Pour le docteur Rouquet, la pénurie de médecins « n’est pas tombée du ciel », elle a été « voulue et organisée ». « Le nombre de médecins créé dépend d’un numerus clausus, donc on savait il y a 30 ans combien il y aurait de médecins aujourd’hui… » explicite-t-il. Il nuance ensuite : « Alors peut-être qu’il y a certaines choses qui n’ont pas été envisagées comme la féminisation de la profession et le changement de mentalité des médecins… Le médecin qui fait 70h par semaine, ça n’existe plus. ». Son collègue B. Zanchi constate également ce qu’il voit comme la fin de la médecine libérale : « Les jeunes médecins ne veulent plus passer 12h au cabinet, travailler la nuit, être de garde… Alors il faut s’attendre à ce que les horaires de bureau de 8h par jour ne puissent pas soigner autant que 12h de consultation libérale ; déjà qu’on a moins de médecins, la carence ne va faire qu’augmenter ».

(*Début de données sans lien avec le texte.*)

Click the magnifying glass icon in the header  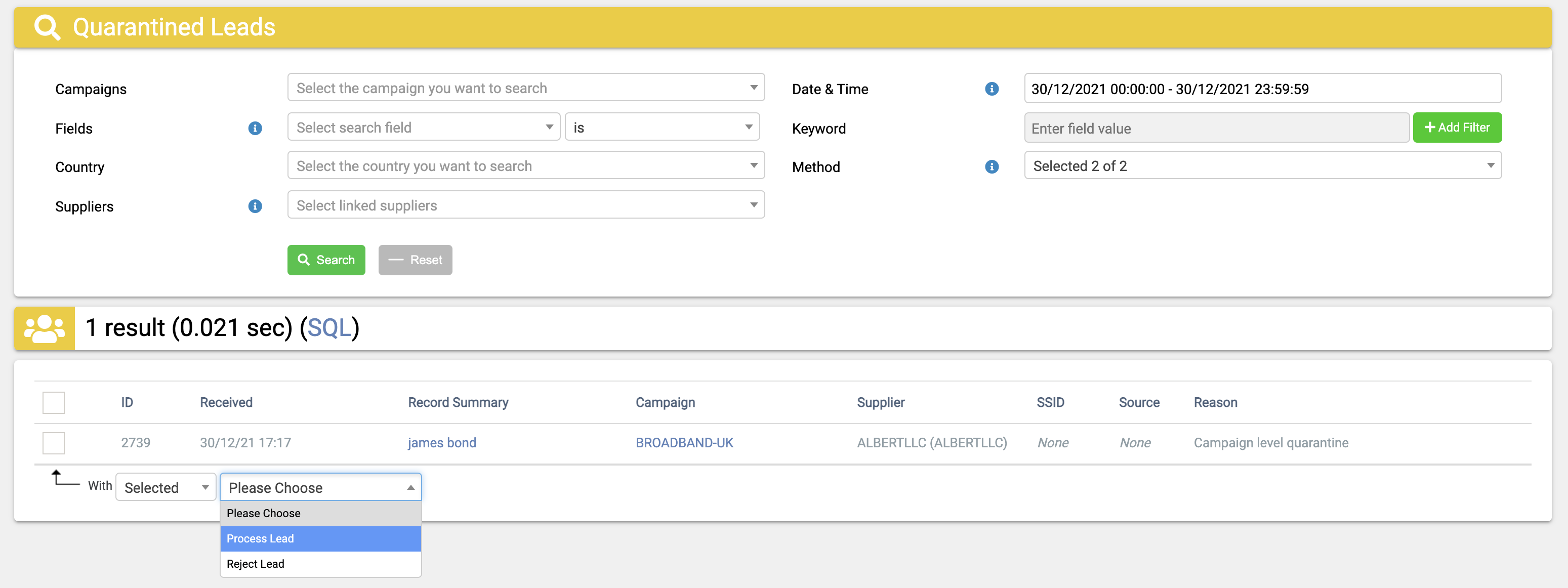[x=48, y=27]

Quelles perspectives pour le milieu urgentiste en France ?
Dans la continuité d’un 15 qui paraît de plus en plus amené à traiter les maladies du quotidien, c’est tout le milieu urgentiste qui semble appelé à changer pour répondre à une demande toujours croissante. « La France est le seul pays où on rentre dans les urgences comme dans un moulin » constate O. Rouquet. Pour lui, les restrictions aux services d’urgence devraient bientôt être en vigueur dans tout l’Hexagone « c’est-à-dire que si vous allez aux urgences sans avoir appelé le 15 vous trouverez une porte close ».
En attendant, à Perpignan, c’est d’abord la logistique qui devrait évoluer. En effet, face à l’afflux d’appels, les lignes téléphoniques basiques sont devenues obsolètes. Le département attend des lignes de téléphonie « avancées » permettant de mettre les appels sur différentes files d’attente en fonction des besoins de l’appelant. Une innovation qui devrait nécessiter a minima 18 mois avant d’être opérationnelle.